Business improvement districts are simply a map of an area within a city that mandates any businesses within that map pay fees involuntarily. Even public buildings—such as public schools— or public lands—such as courthouses and post offices—must pay fees to the BID. 

There is provision for a little bit of oversight, such as Section 19 of Assembly Bill 1319, from 1994: 

“(1) If the city council finds there has been misappropriation of funds, malfeasance, or a violation of law in connection with the management of the district, it shall notice a hearing on disestablishment.” (Assembly Bill No. 1381, Chapter 871, 1994.) 

But nobody has seen that legally mandated public hearing on malfeasance yet, even after the DBA’s ambassadors’ physical assault on homeless people a few years ago, which was videotaped and went viral. The Measure S campaign’s financial corruption, where homeless people were hired in a corrupt scandal to work against their own interests, only merited a weak public apology from the CEO John Caner, who remained in place. 

501(c)(6) organizations such as BIDs can engage in unlimited lobbying. Even political campaign activities are permitted—as long as they are not the organization’s primary activity. And nobody is evaluating the DBA. They write their own annual report. They hold an annual meeting. When they blow off your Public Records requests nobody cares. 

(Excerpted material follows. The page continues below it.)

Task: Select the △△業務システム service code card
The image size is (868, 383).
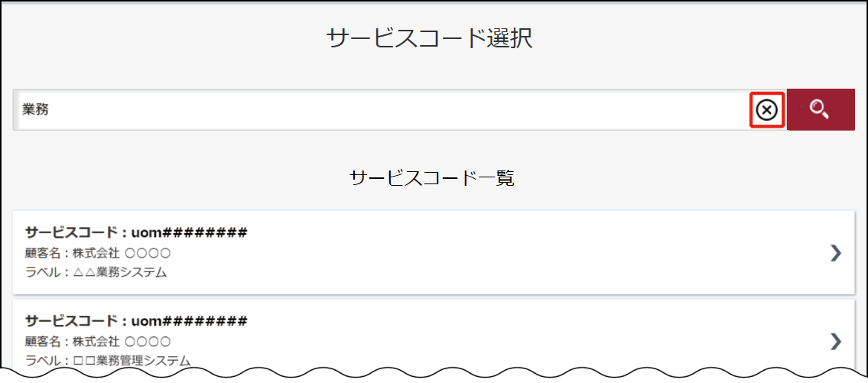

In this way, corporate interests—as opposed to small business interests—are not just well-represented in front of the Berkeley City Council and the City Manager, they’re in the back rooms where policy is made. Good luck asking such policy to visit the commissions where policy suggestions are supposed to be examined and vetted by interested citizens. I’ve been asking for years. 

It’s time. It’s time to recognize that the unaccountable, out-of-control business lobbies enabled by the 1994 legislation are pursuing a private agenda. Earlier iterations of the enabling BID laws were forced to be responsive to local concerns, but the 1994 legislation gave them almost unlimited power to tax, to lobby, and to control legislation. BIDs no longer represent but rather violate community interests. We have no idea what our town would look like, or even vote like, if it hadn’t had to weather decades of disinformation about poverty and housing from the publicly funded business improvement districts. Their distortions, their promotions of their own narrow interests at the expense of our shared values is hard to quantify. 

Let’s use Section 19 to respectfully request that corporate interests, disguised as small business interests, are well equipped to pay for their own stamps and stationary. And then join with local business interests, community arts groups, and nonprofits to honestly and creatively address community issues together. 

Carol Denney is a writer, poet, and musician who lives in the East Bay.